## Texte source
::::
95.      Si l’on applique cette logique à la présente affaire, l’exigence de proportionnalité visée à l’article 9 bis de la directive 1999/62, branchée sur le système juridique national, signifie alors que les organes nationaux se voient conférer le pouvoir qui semblait leur faire défaut dans le cadre de la quatrième étape exposée ci‑dessus. Il ne s’ensuit pas nécessairement qu’il faille écarter l’application de chacune des étapes antérieures : le fait que les droits de péage sont dus demeure vrai, de même que le fait que quiconque s’abstient de les payer s’expose à une sanction ainsi que la sanction initiale infligée, conformément à l’annexe, avant qu’une quelconque modération de ladite sanction puisse avoir lieu.

96.      Ce qui change, en revanche, c’est qu’en raison de l’effet direct de l’exigence de proportionnalité des sanctions, les organes nationaux sont, dans les cas relevant de la période transitoire, à savoir tant que le législateur national n’a pas adopté de nouveau régime de sanctions compatible avec le droit de l’Union, habilités à réduire les sanctions infligées au regard de la gravité de l’infraction en cause et des circonstances individuelles de chaque cas d’espèce. Dans l’exercice de ce pouvoir de modification, les montants fixés à l’annexe 9 du décret gouvernemental no 410/2007 peuvent être considérés comme le seuil maximum au-delà duquel l’amende infligée ne peut évidemment pas aller, mais en-deçà duquel elle peut être réduite dans des cas individuels, compte tenu à la fois de la gravité de l’infraction et des circonstances individuelles de chaque cas d’espèce.
::::
## Données fournies

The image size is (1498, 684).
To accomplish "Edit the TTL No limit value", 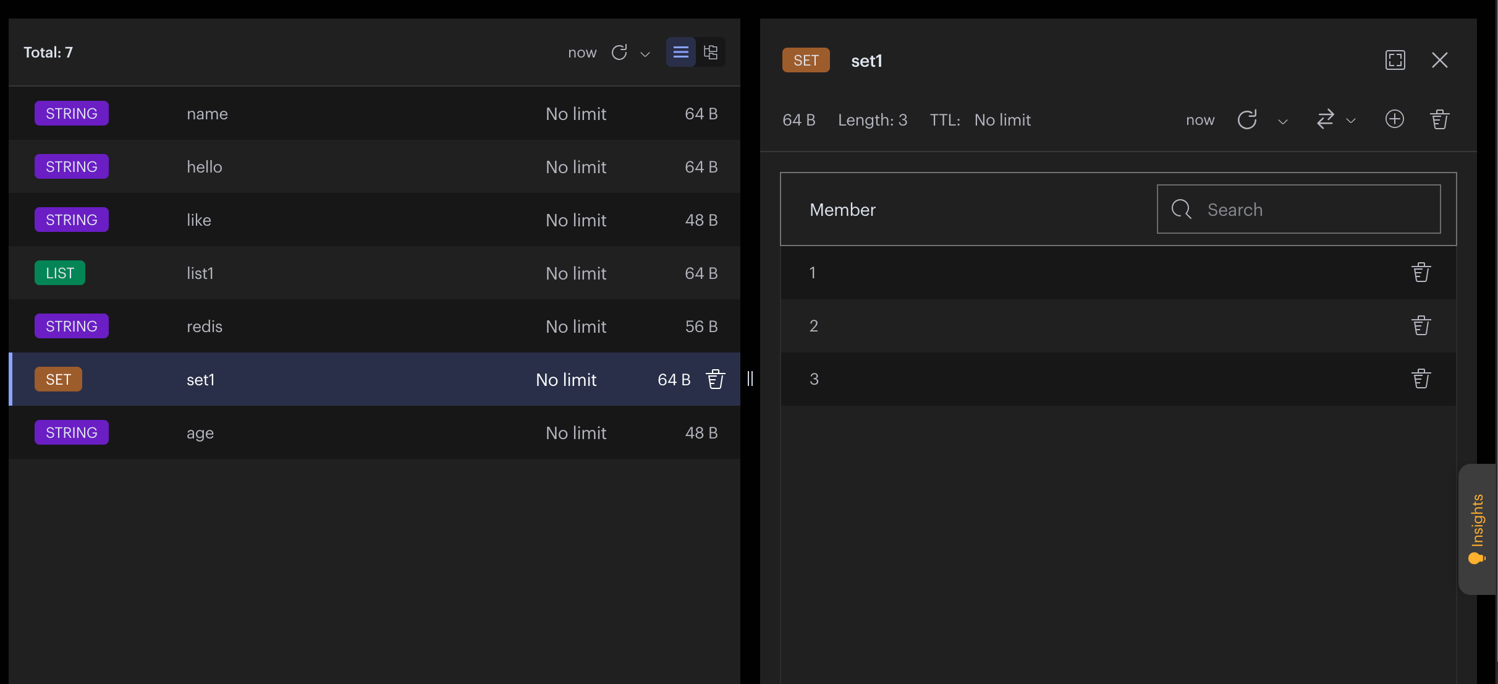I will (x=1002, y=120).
::::
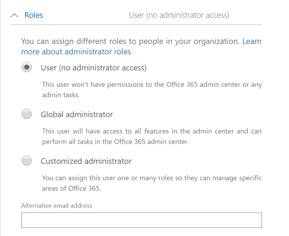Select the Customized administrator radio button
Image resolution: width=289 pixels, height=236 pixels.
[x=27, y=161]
::::
## Travail demandé
• A. Reproduisez à l'identique les lignes de données, depuis celle qui contient "Select the Customized" jusqu'à celle qui contient "[x=27, y=161]", ces deux lignes comprises, en omettant les images.
• B. Donnez la suite du texte sur la proportionnalité des sanctions en matière de péage, à partir de l'endroit où il s'arrête.
Le texte et les lignes de données constituent deux documents distincts.

## Réponses attendues
• A.
Select the Customized administrator radio button
Image resolution: width=289 pixels, height=236 pixels.
[x=27, y=161]

• B.
97.      Pour ces raisons, je suggère que l’effet direct de l’exigence de proportionnalité implique en fait non pas « aucune sanction », mais des « sanctions proportionnées ». Comme il a déjà été suggéré (51), l’effet direct peut également être appliqué de manière proportionnée, donc en sauvegardant au maximum l’intégrité des deux systèmes. Il est sans doute préférable de faire preuve d’une précision chirurgicale pour insérer dans l’ordre juridique national une règle requise pour assurer sa conformité immédiate avec le droit de l’Union, tout en laissant naturellement la porte ouverte au législateur national pour prendre d’autres dispositions concernant les cas à venir, plutôt que d’empêcher la totalité du régime national de sanctions de continuer à fonctionner.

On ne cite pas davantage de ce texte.